日田の止血が功をそうしたのか、白金は起き上がると黒鱗の方を見てはっきり言い放った。

「……感謝するぜ、白金。もちろん「ガブ」との戦闘にも協力させてもらう。俺は別に「ガブ」についていた訳じゃねーからな」

「……しかし、その体はどうする?見ず知らずの少年を巻き込む訳にはいかないだろうよ」

「いや、どうやらこの少年も、結構「訳あり」っぽいぜ……。体乗っ取った時、記憶が流れ込んできた。」

そう言うと黒鱗は、少年が元々着ていた紺色のジーンズのポケットを探り、そこから小さな紙切れを取り出した。

「良く分からんがこの紙に、こいつの家の住所が書いてあった……。ざっくり言えば、こいつの家は東京にある」

「まぁ、確かにここは兵庫で東京とは遠いけどさ……、旅行って可能性もあるだろう?」

日田の言葉に、黒鱗は大きく首を横に降った。

「まぁ、それが普通何だが……、こいつはどうやら「誘拐」されて来たみたいだぜ……、ここまでよ。それで今はたまたまトイレタイムで、ここに来たってわけだ」

奇妙な偶然だった。こんな小さなサービスエリアに、2つも殺伐とした戦闘、事件が進行していたのだ。

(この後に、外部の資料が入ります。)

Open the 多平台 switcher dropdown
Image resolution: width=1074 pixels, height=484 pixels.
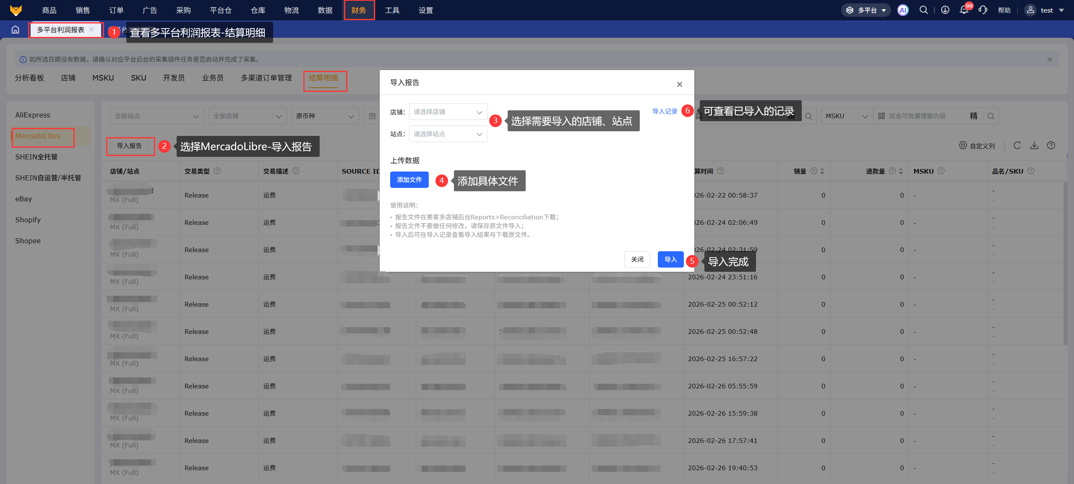pos(866,10)
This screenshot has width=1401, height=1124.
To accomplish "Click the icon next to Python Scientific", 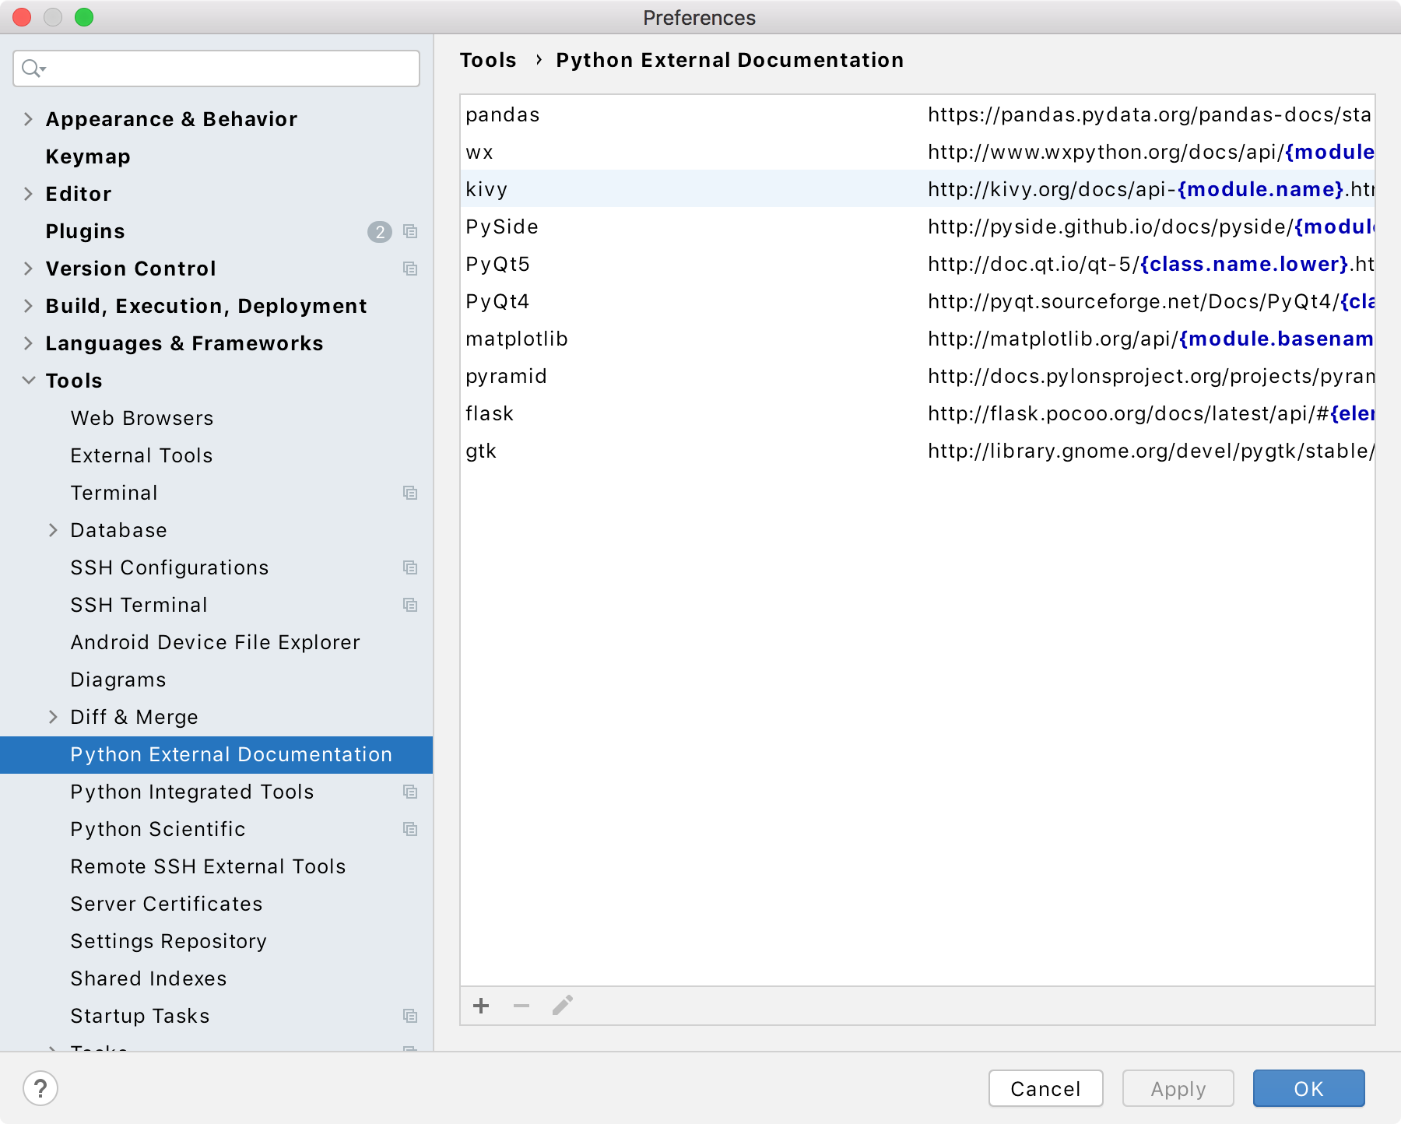I will tap(410, 829).
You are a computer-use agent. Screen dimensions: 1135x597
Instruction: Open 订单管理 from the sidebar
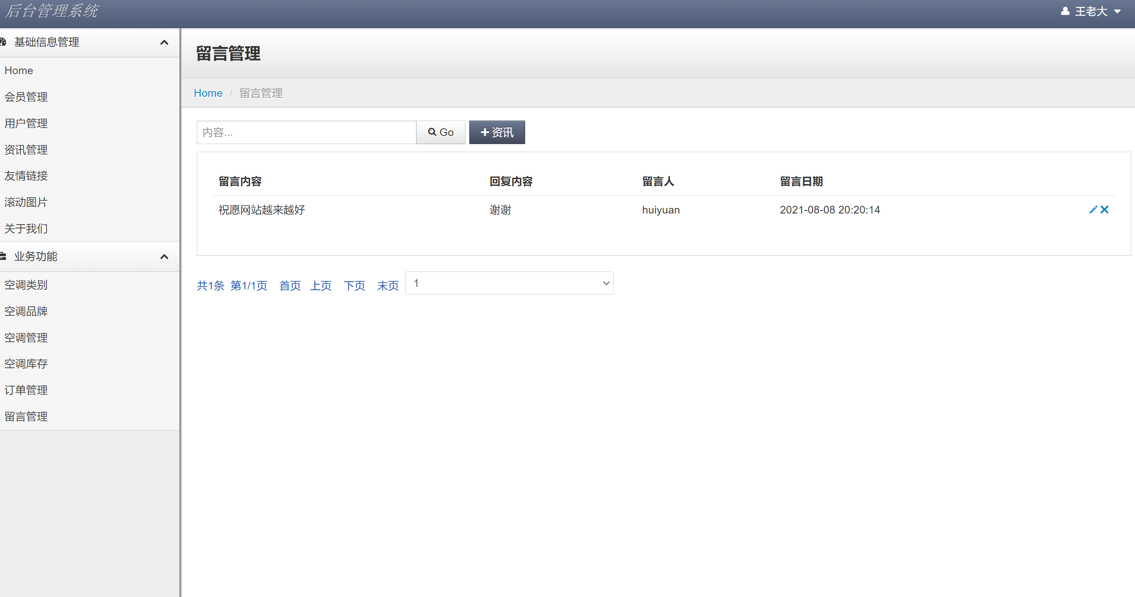[x=26, y=390]
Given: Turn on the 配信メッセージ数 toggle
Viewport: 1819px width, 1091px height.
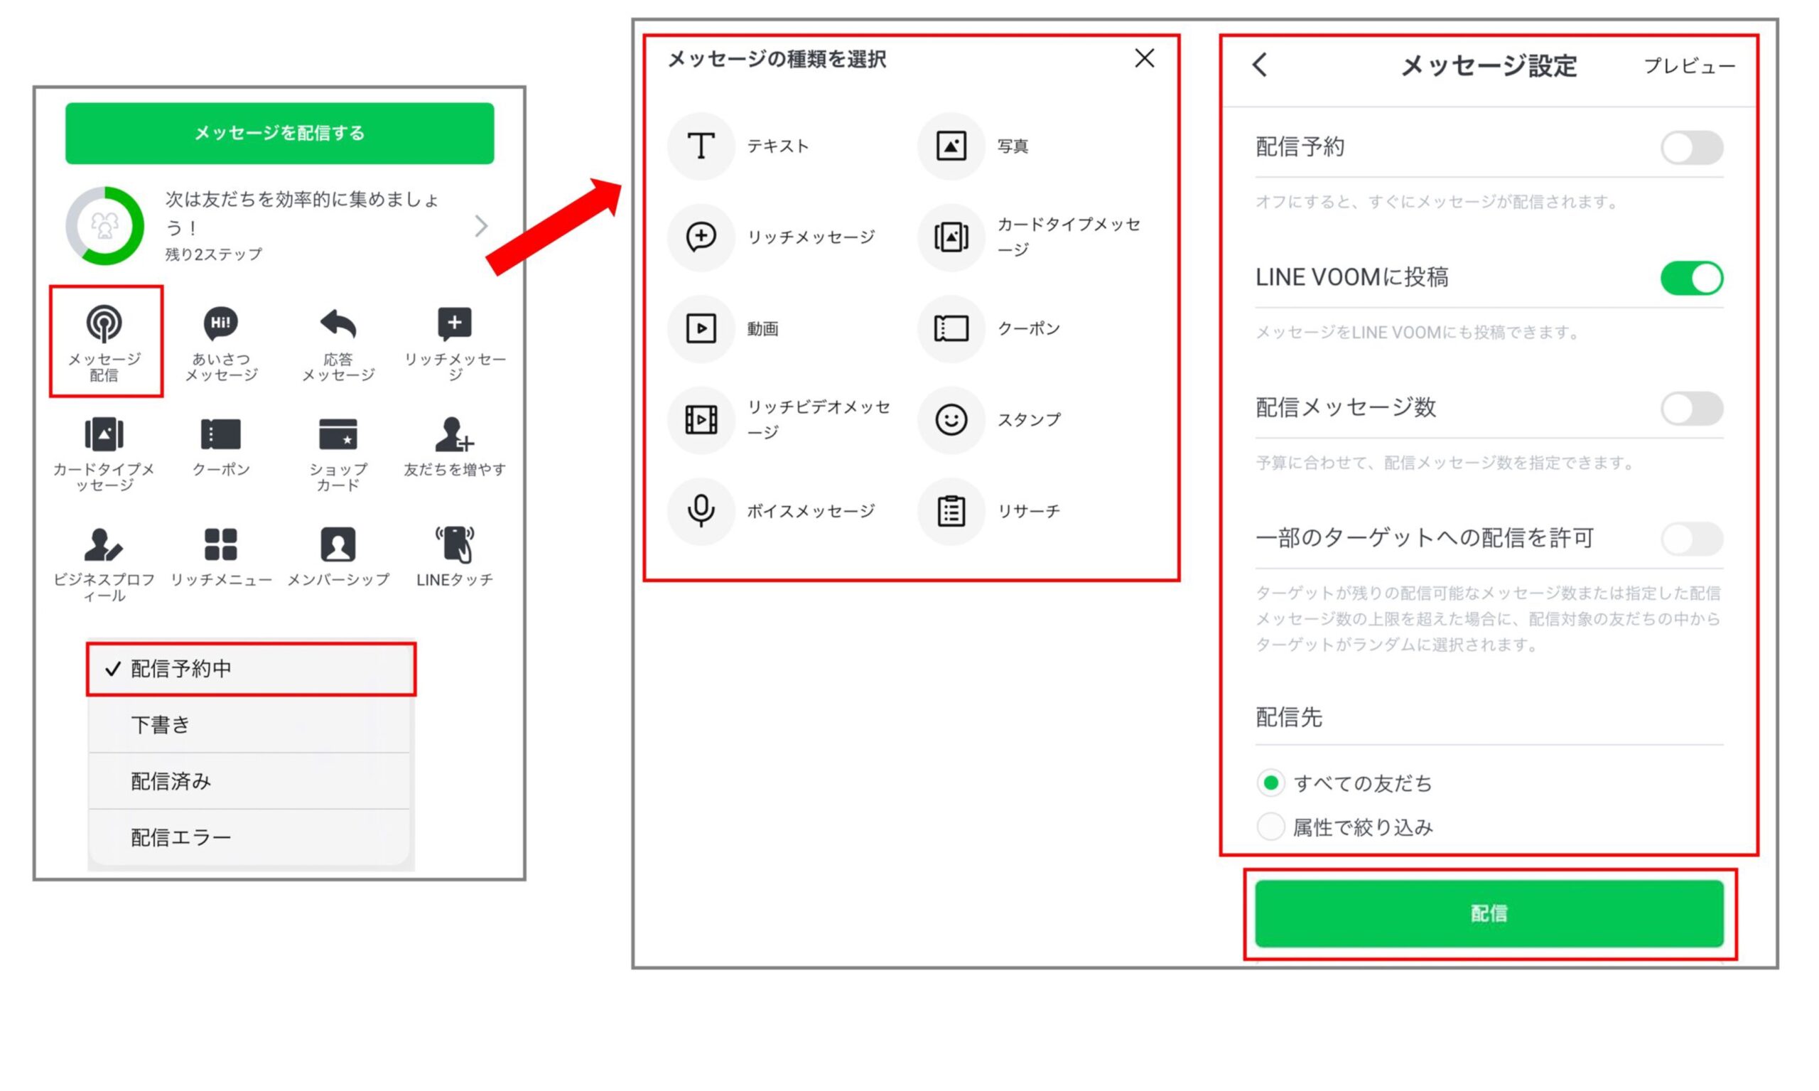Looking at the screenshot, I should pyautogui.click(x=1692, y=408).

「なら……、ちょうど良いな。今大門桜は東京にいるらしい。講演会だの「ガブ」の活動だの、仕事はまだあるだろうから、東京で大門桜を殺す次いでに、その子供も返してやれば良いだろ」

「………」

日田は、そう言えばこの旅の最終目的地を、今になってようやく聞いたと思った。

そんな重要な事も聞かず、家から出てしまうなんて、自分でもあの時は中々パニックになっていたんだなぁと、日田は少し考えた。

「さて……、それじゃあ行くか。もうここに用は無い……。くそ、ただ飯を、食いに来ただけだったのに……」

白金はすこしよろめきながらも、一人で歩けるようだった。

ぶつぶつと文句を言っている所からも、危険な状態でないのは確かだった。



こうして、新たな仲間を加え、日田達は東京に向かう事になったのだった。